**Collected data**
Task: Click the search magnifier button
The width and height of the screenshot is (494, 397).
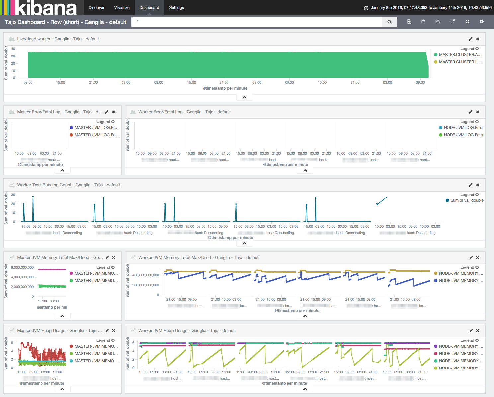Action: [x=390, y=22]
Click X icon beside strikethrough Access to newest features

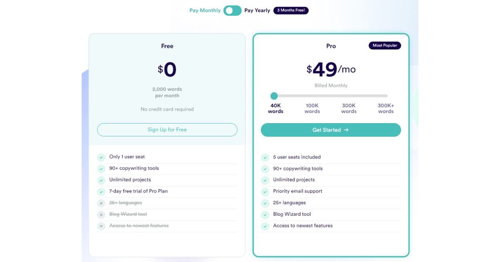pyautogui.click(x=101, y=226)
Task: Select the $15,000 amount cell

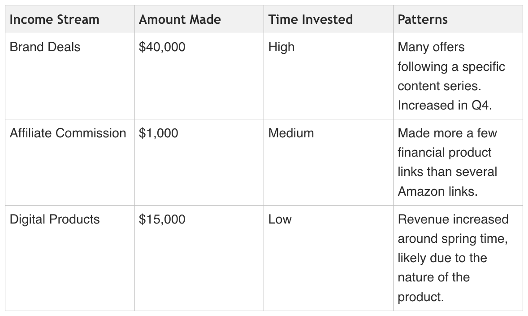Action: [162, 219]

**EXERCISE**
In your copy, repeat each record exactly and include no pictures.

**ANSWER SECTION**
Task: Click the search magnifier button
The width and height of the screenshot is (494, 397).
Action: [x=390, y=22]
Click X icon beside strikethrough Access to newest features

pyautogui.click(x=101, y=226)
Task: Select the $15,000 amount cell

Action: [162, 219]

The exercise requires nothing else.